Improving ZFS performance for large directories

Kevin Day toasty at dragondata.com
Tue Feb 19 20:11:03 UTC 2013


Sorry for the late followup, I've been doing some testing with an L2ARC device.


>> Doing it twice back-to-back makes a bit of difference but it's still slow either way.
> 
> ZFS can very conservative about caching data and twice might not be enough.
> I suggest you try 8-10 times, or until the time stops reducing.
> 

Timing doing an "ls" in large directories 20 times, the first is the slowest, then all subsequent listings are roughly the same. There doesn't appear to be any gain after 20 repetitions 


>> I think some of the issue is that nothing is being allowed to stay cached long.
> 
> Well ZFS doesn't do any time-based eviction so if things aren't
> staying in the cache, it's because they are being evicted by things
> that ZFS considers more deserving.
> 
> Looking at the zfs-stats you posted, it looks like your workload has
> very low locality of reference (the data hitrate is very) low.  If
> this is not what you expect then you need more RAM.  OTOH, your
> vfs.zfs.arc_meta_used being above vfs.zfs.arc_meta_limit suggests that
> ZFS really wants to cache more metadata (by default ZFS has a 25%
> metadata, 75% data split in ARC to prevent metadata caching starving
> data caching).  I would go even further than the 50:50 split suggested
> later and try 75:25 (ie, triple the current vfs.zfs.arc_meta_limit).
> 
> Note that if there is basically no locality of reference in your
> workload (as I suspect), you can even turn off data caching for
> specific filesystems with zfs set primarycache=metadata tank/foo
> (note that you still need to increase vfs.zfs.arc_meta_limit to
> allow ZFS to use the the ARC to cache metadata).

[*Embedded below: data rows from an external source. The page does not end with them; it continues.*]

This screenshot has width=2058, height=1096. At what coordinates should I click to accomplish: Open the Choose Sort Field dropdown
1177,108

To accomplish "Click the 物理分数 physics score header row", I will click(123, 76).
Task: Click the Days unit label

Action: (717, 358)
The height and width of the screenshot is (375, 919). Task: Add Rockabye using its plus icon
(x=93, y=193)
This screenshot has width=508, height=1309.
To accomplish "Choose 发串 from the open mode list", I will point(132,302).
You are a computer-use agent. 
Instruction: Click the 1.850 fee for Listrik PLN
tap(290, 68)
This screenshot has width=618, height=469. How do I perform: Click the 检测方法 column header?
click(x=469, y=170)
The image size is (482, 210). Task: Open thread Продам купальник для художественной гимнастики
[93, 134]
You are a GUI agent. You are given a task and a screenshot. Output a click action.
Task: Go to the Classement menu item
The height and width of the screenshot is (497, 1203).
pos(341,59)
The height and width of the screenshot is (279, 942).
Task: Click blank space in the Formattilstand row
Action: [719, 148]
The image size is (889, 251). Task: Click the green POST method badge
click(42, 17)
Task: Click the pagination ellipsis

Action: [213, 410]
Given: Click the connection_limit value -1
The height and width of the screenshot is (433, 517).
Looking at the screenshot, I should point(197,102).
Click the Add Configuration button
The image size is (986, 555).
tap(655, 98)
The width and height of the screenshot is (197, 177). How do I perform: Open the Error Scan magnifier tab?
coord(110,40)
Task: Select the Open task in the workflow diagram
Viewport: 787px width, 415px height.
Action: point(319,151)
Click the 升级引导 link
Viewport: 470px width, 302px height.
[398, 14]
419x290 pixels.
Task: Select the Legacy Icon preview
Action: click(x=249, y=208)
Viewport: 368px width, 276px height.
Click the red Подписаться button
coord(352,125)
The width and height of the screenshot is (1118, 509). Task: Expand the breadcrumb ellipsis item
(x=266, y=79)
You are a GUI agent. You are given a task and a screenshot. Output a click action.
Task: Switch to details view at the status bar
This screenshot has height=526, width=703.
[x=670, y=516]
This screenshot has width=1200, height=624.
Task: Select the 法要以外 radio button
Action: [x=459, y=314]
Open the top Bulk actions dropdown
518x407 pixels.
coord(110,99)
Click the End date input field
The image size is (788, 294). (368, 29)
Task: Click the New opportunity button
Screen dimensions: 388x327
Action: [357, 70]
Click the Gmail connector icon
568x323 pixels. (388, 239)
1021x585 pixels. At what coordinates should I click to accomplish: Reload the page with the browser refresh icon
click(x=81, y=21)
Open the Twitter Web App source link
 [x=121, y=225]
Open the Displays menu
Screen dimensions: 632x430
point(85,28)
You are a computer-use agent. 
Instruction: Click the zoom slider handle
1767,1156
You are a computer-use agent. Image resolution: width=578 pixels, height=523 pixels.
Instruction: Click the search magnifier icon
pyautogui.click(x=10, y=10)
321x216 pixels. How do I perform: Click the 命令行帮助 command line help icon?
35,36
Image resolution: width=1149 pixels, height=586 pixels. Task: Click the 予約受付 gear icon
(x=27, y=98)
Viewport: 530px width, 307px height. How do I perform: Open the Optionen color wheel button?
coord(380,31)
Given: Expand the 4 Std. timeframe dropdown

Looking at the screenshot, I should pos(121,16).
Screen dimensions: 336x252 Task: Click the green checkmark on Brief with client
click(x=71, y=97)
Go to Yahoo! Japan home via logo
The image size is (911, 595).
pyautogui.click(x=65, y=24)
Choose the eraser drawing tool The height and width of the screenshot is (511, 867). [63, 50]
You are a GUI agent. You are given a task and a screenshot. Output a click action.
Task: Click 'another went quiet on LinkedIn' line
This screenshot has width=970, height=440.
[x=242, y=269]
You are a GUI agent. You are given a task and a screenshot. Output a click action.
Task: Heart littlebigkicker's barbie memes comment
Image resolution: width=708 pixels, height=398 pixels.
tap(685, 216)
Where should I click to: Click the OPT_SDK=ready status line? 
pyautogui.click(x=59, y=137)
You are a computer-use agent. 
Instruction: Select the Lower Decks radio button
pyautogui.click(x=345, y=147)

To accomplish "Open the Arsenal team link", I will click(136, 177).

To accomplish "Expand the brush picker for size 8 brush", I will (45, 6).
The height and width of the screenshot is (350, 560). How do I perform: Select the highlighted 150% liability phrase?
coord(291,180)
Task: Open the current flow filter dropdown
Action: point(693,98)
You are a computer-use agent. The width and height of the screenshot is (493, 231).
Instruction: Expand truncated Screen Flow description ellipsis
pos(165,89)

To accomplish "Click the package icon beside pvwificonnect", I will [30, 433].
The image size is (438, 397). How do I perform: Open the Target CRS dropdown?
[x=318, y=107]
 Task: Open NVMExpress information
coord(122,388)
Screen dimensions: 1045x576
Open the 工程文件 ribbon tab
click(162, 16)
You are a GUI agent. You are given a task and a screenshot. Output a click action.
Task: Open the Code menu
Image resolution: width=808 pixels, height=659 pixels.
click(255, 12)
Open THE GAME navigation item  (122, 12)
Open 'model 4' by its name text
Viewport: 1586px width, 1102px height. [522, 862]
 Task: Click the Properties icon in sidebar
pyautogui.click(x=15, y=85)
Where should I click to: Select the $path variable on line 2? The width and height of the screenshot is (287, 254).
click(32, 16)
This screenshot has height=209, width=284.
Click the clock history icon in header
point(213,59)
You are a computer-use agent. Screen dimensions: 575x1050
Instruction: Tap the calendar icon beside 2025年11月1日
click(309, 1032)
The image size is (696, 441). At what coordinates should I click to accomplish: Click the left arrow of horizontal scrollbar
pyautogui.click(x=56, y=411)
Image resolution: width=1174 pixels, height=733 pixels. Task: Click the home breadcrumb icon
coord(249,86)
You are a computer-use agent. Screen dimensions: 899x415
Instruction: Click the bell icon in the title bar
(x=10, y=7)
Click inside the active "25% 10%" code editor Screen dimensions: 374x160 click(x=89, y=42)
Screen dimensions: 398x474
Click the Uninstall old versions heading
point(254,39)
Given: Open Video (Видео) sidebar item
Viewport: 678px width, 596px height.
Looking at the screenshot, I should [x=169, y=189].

Now that I've got an L2ARC device (250GB), I've been doing some playing. With the defaults (primarycache and secondarycache set to all), I really didn't see much improvement. The SSD filled itself pretty quickly, but it's hit rate was around 1%, even after 48 hours.

Thinking I'd make the primary cache metadata only, and the secondary cache "all" would improve things, I wiped the device (SATA secure erase to make sure) and tried again. This was much worse, i'm guessing because there was some amount of real file data being looked at frequently, the SSD was basically getting hammered for read access with 100% utilization, and things were far slower.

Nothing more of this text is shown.